Okay, not really a question, but fair enough… let’s sink our teeth into this from a cultural perspective:
Zombies in the Zeitgeist : According to “Zombie Theory,” an interdisciplinary compilation of Zombie theoryship published by the University of Minnesota, “Zombies first shuffled across movie screens in 1932 in the low-budget Hollywood film White Zombie,” and were reimagined most famously as “undead flesh-eaters in George A. Romero’s The Night of the Living Dead almost four decades later.”
The real zombies were inside us all along: Perhaps more interesting than the zombies themselves, are what they’re used to represent.
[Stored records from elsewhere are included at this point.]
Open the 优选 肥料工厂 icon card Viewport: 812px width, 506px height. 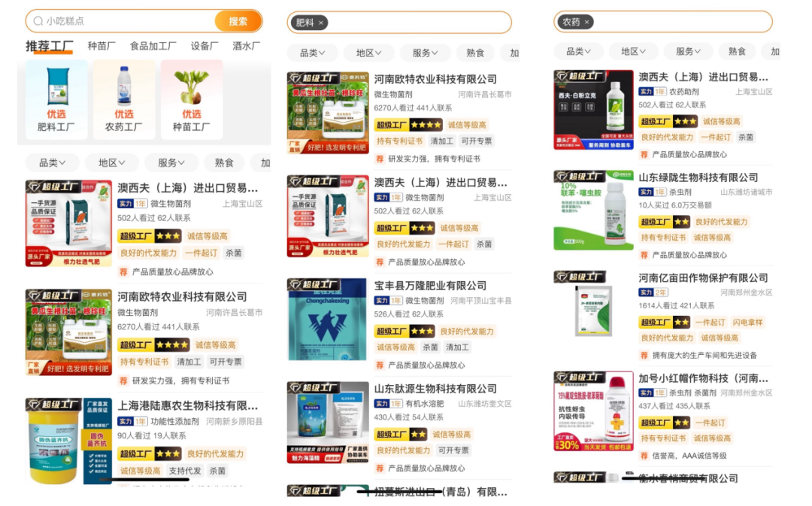click(x=56, y=100)
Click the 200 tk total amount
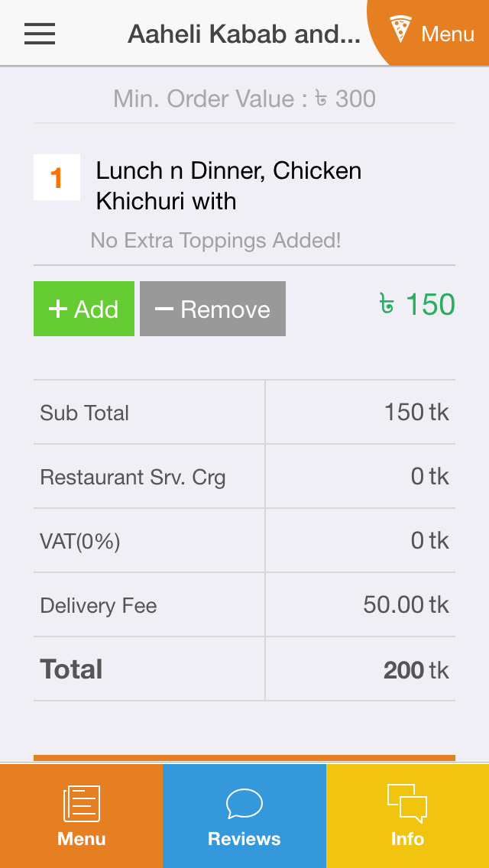 click(416, 670)
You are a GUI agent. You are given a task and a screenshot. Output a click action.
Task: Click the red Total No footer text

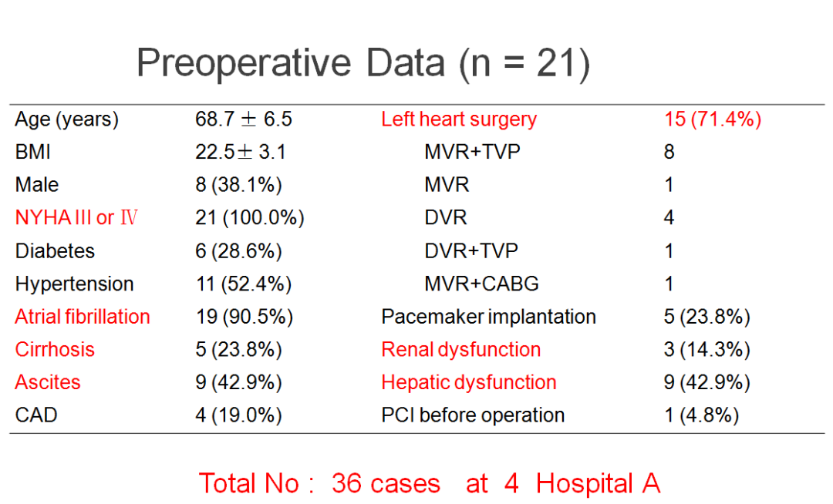[x=430, y=484]
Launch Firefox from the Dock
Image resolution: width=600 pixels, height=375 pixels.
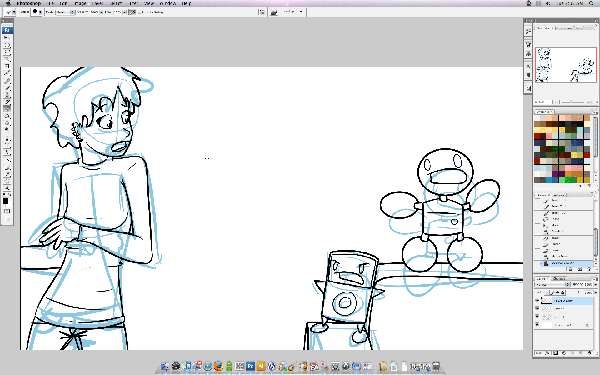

Zombie Theory points out that Zombies in books and movies are often “representative of larger cultural fears of contagion and technology, the effect of capitalism and commodification, racial exclusion and oppression, dehumanization.” We’ll let you chew on that for a while…
“How do holograms work?”
How complicated could holograms be???
Turns out, very: Invented by Hungarian physicist Denis Gabor in 1950, a hologram is basically “a cross between what happens when you take a photograph and what happens when you look at something for real.” or, more precisely, “a unique method of photography whereby 3D objects are recorded using a laser and then restored as precisely as possible to match the original object.”
So uhh…lasers are involved. And that’s about as much as we could follow. But, if anyone knows a hologram who could explain it to us, send them our info.